SOURCE
-- BEGIN --
Where did you read that?

A matrix is a rectangular array of numbers, symbols, or expressions, arranged in rows and columns. For example, the dimensions of a 2 × 3 matrix are two rows and three columns.

Tensors are geometric objects that describe linear relations between geometric vectors, scalars, and other tensors. Examples of such relations include the dot product, the cross product, and linear maps.

Above definitions from Wikipedia.

If you look at Einstein's Equation:

$${\displaystyle R_{\mu \nu }-{1 \over 2}{Rg_{\mu \nu }}+\Lambda g_{\mu \nu }=8\pi {G \over c^{4}}T_{\mu \nu }} $$

Because this equation is written in tensor form, it is true in all frames.

Is it correct that one of things the law of general covariance says is that if a tensor equation is true in one frame then it is true in all frames? Secondly, is this made possible by the tensor transformation law?

Yes and yes. Tensors, because of their transformation properties, are essential in writing GR related equations.

In comparison, a matrix is basically just a book keeping exercise.

This same question is covered in Matrices and Tensors on MathSE.

This extract from Tensors by James Rowland is a better description than I can give. It is longer than I would like to quote, but informative, imo. My tablet, for some reason, will not copy the link, but it is easy to find. My apologies for this.
-- END --
SHORT EXERCISE
Continue the discussion of tensors and matrices from its final sentence. The lines that come next have no connection to the discussion of tensors and matrices.

DATA
-- BEGIN --
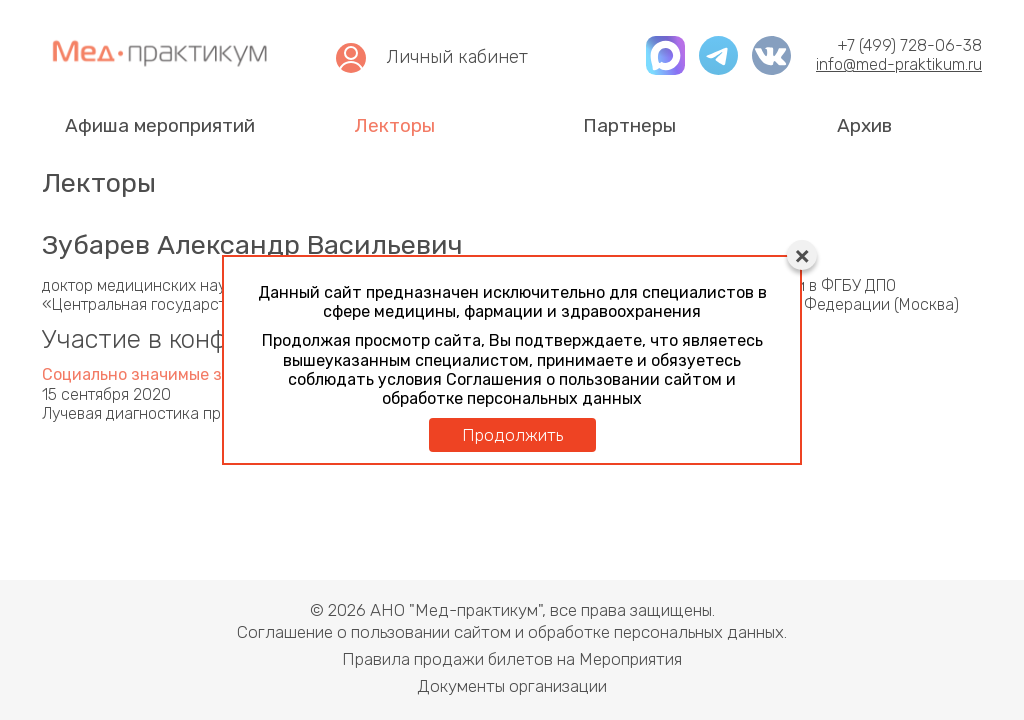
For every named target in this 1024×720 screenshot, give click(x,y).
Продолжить (512, 435)
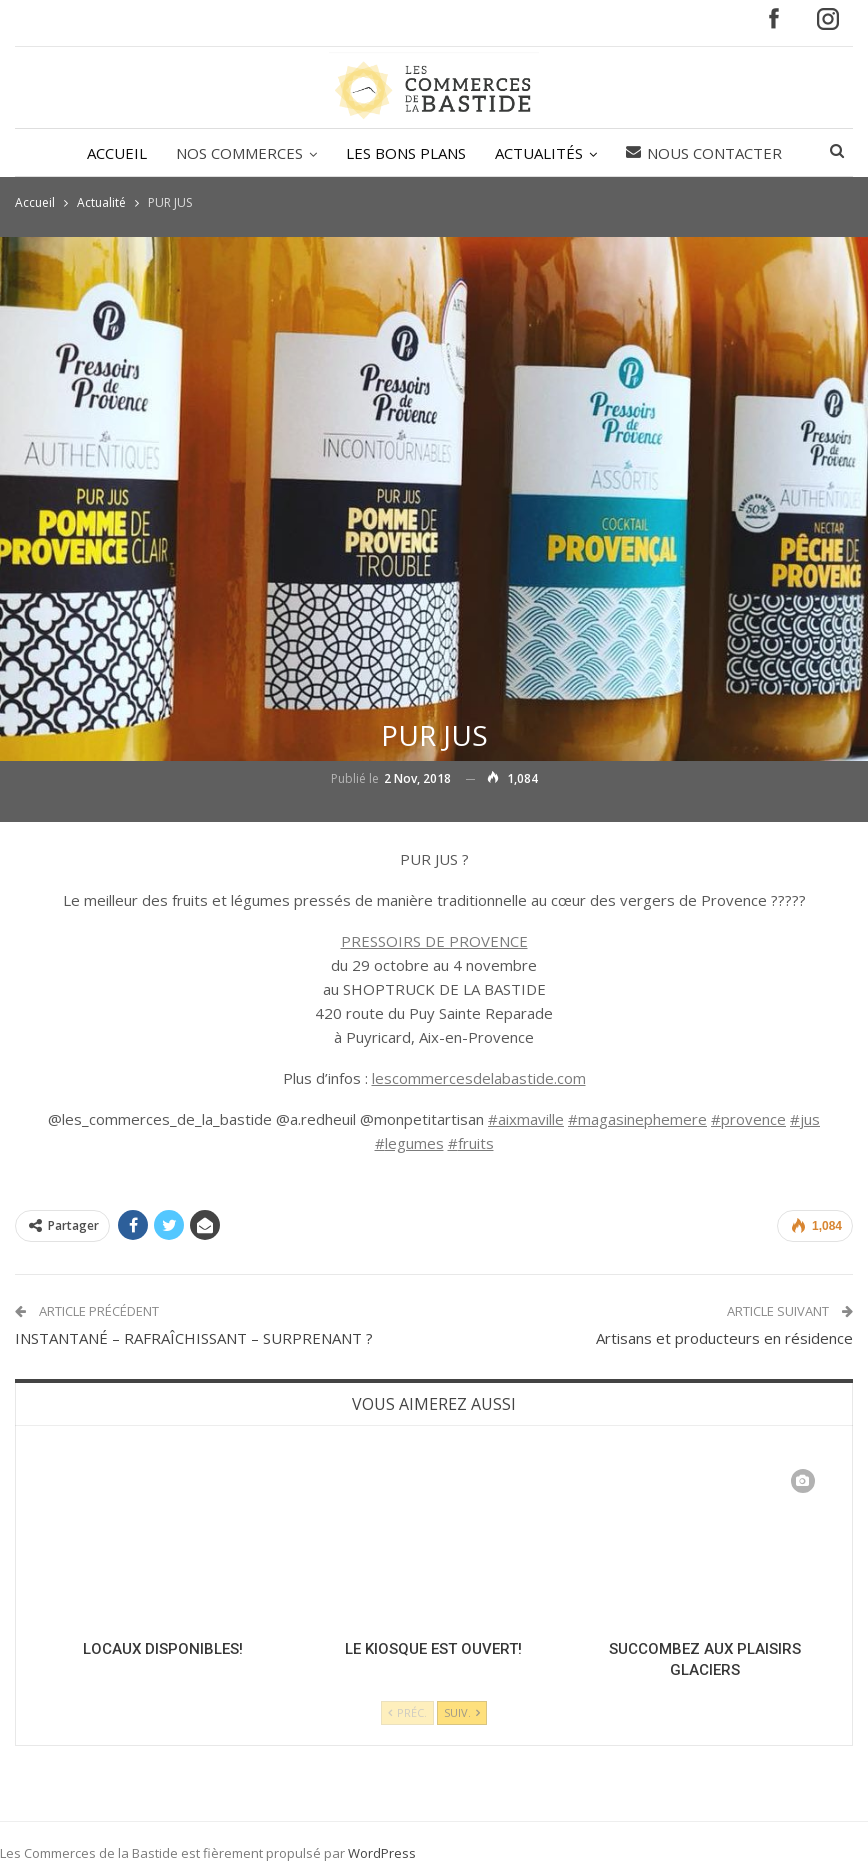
-- END --
RESPONSE TO THIS EXERCISE
Notice how in my example for a rank 2 tensor I specified a basis to work in. At this point you might think that a matrix is a rank 2 tensor, or that a vector is a rank 1 tensor. This is not quite right. These are representations of tensors in some basis. The tensor is a more general thing that doesn’t care about the basis you work in. If you have the representation of a rank 1 tensor in some basis (a vector), you can obtain the representation in another basis by coordinate transformation. When you change bases, you must change the representation of your tensor v → P.v, and both of these vectors represent the same rank 1 tensor in some basis. A matrix A doesn’t change when you change bases. It is silly to say “the matrix $P^{−1}AP$ is the matrix A in some basis”, unless P is the identity matrix. However, if A represents the rank 2 tensor B in some basis, then the matrix $P^{−1}AP$ represents B in another basis. The key here is to note the difference between a tensor and its representation. When you specify a direction and distance to your house by pointing, notice that you do not refer to a coordinate system. If you decided your coordinates are North, East, and away from the center of the Earth, then you can specify a vector which represents the direction your arm is pointing. Now if you change to a coordinate system based on South, West, and towards the center of the Earth, the coordinates would all be flipped, but your arm still points in the same direction.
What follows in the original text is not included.